REQUIRED WORK: Write out the following items word for word, leaving out the pictures.

TASK MATERIAL:

——

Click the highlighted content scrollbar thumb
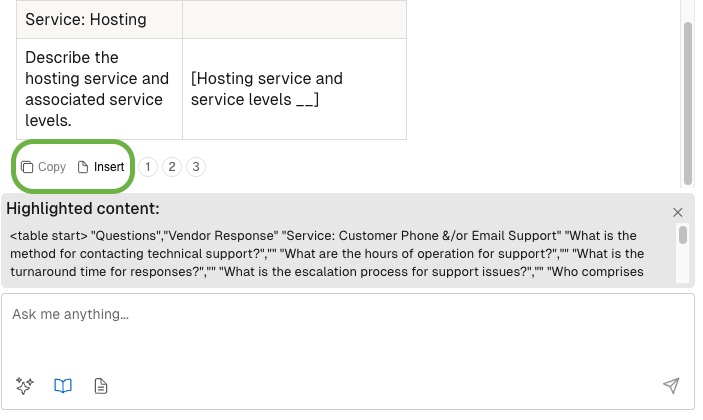This screenshot has width=703, height=420. (682, 235)
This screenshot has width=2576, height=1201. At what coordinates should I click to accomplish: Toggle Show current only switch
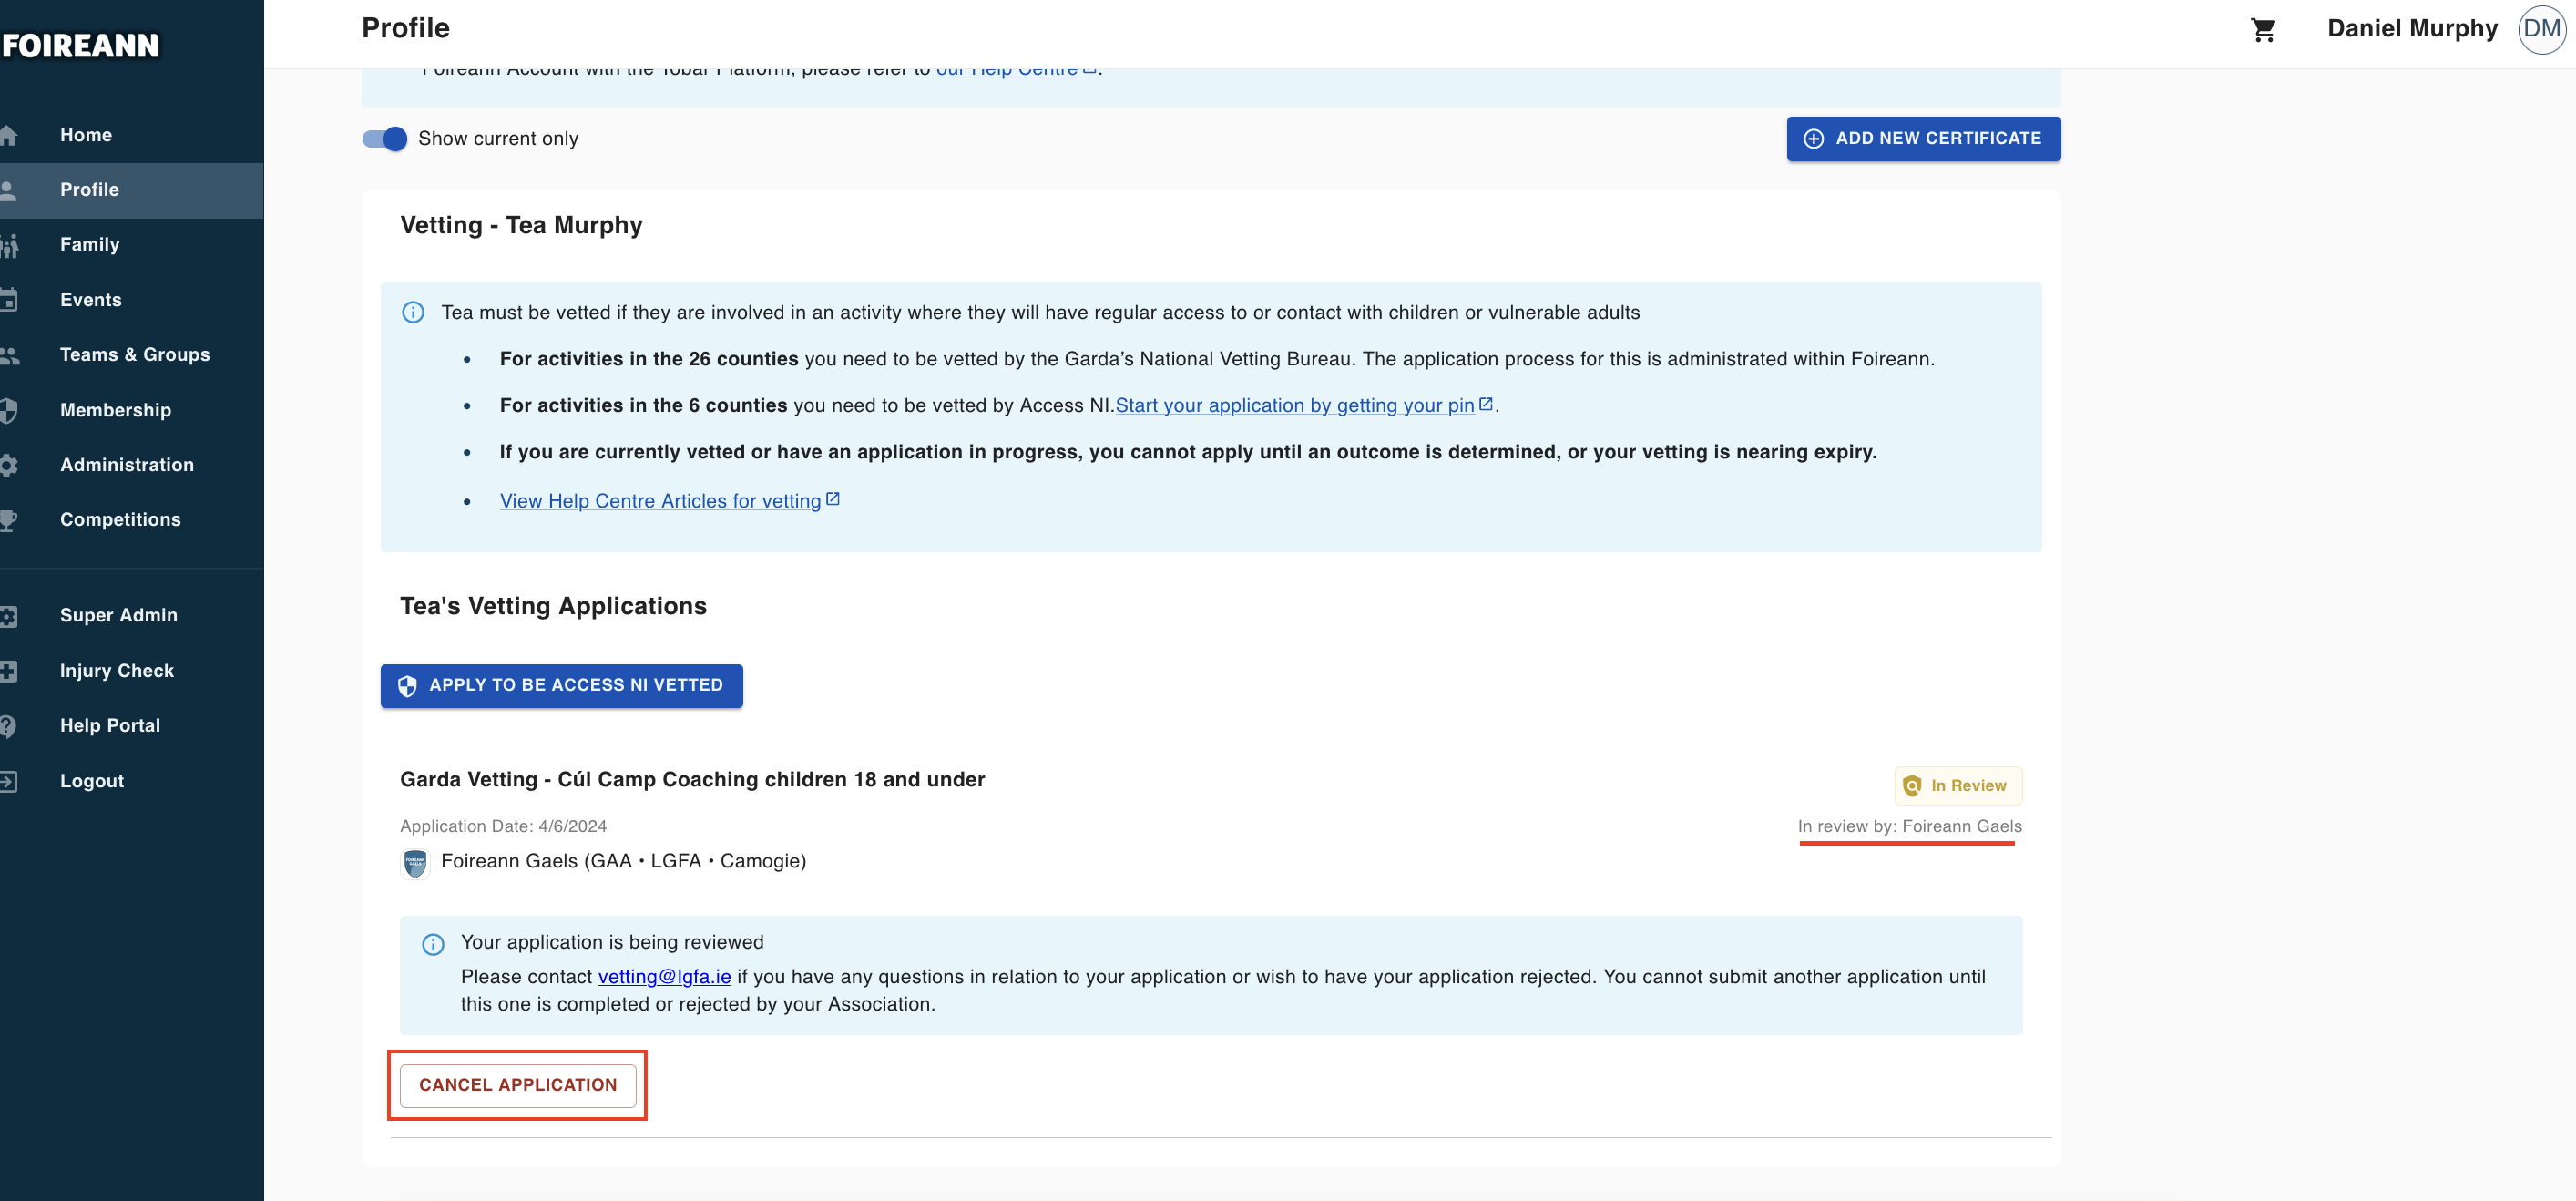point(385,139)
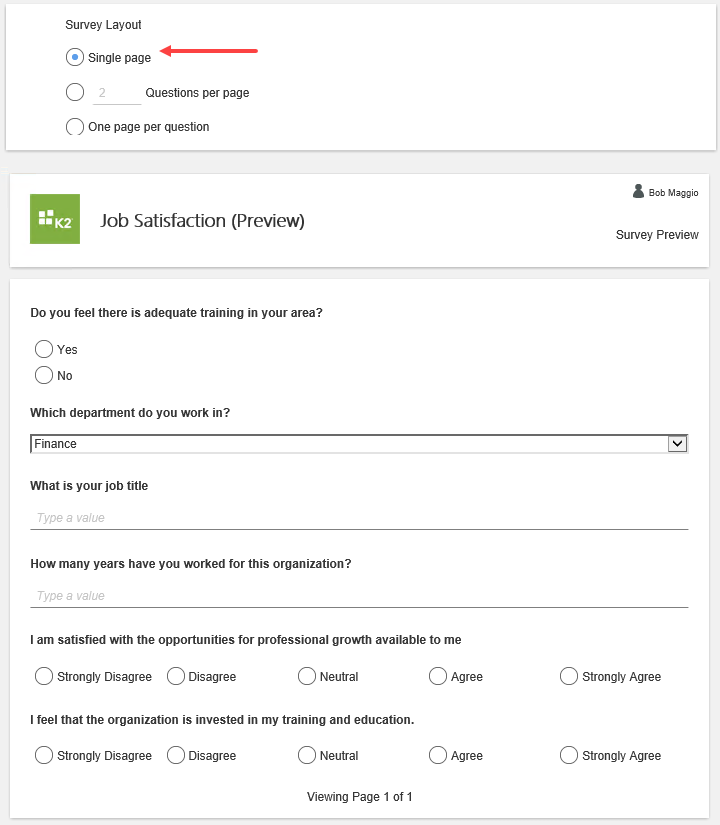This screenshot has height=825, width=720.
Task: Select the Questions per page radio button
Action: 75,92
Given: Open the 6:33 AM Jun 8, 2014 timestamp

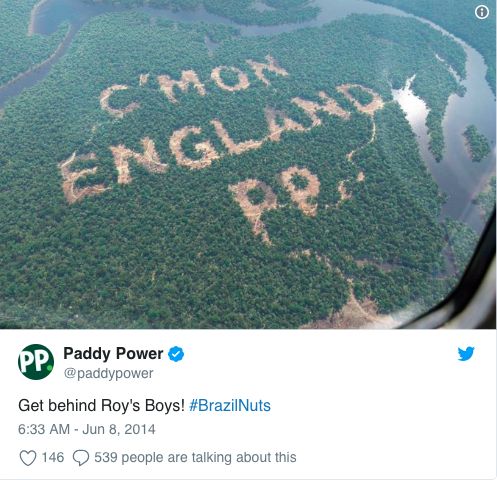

——

REPLY TO THE TASK:
Click the highlighted content scrollbar thumb
This screenshot has width=703, height=420. (682, 235)
This screenshot has width=2576, height=1201. At what coordinates should I click to accomplish: Toggle Show current only switch
point(385,139)
This screenshot has height=825, width=720.
Task: Select the Questions per page radio button
Action: 75,92
Given: Open the 6:33 AM Jun 8, 2014 timestamp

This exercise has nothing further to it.